Aim of the task :: Lines that contain the string "agent" are the ones to list; copy all of them from the records.

Saved entries
= = = = =

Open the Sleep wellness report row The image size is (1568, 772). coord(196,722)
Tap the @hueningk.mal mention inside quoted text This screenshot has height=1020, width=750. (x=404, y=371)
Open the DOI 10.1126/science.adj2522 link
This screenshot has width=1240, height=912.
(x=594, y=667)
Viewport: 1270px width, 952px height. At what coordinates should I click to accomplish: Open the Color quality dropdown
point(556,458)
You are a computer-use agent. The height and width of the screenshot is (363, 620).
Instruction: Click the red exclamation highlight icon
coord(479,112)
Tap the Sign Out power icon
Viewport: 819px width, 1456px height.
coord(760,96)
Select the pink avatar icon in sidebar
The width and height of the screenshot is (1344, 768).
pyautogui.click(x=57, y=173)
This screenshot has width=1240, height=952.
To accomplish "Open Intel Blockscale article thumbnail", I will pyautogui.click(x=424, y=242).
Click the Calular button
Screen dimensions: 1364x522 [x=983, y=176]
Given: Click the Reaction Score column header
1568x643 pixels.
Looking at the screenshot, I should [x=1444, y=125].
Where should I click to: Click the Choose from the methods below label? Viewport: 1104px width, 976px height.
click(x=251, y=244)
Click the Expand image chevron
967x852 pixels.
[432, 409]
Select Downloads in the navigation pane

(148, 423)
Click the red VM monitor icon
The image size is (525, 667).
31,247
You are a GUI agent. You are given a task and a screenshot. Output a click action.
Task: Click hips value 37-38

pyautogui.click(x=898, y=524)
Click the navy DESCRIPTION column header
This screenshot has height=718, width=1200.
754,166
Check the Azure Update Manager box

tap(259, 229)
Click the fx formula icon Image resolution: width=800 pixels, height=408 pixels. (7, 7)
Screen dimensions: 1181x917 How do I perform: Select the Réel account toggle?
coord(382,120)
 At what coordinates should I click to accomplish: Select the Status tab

= = = = =

Answer to this problem ::
You are a computer-use agent. The height and width of the screenshot is (363, 620).
You are a GUI agent. You are given a task and a screenshot. Output a click action.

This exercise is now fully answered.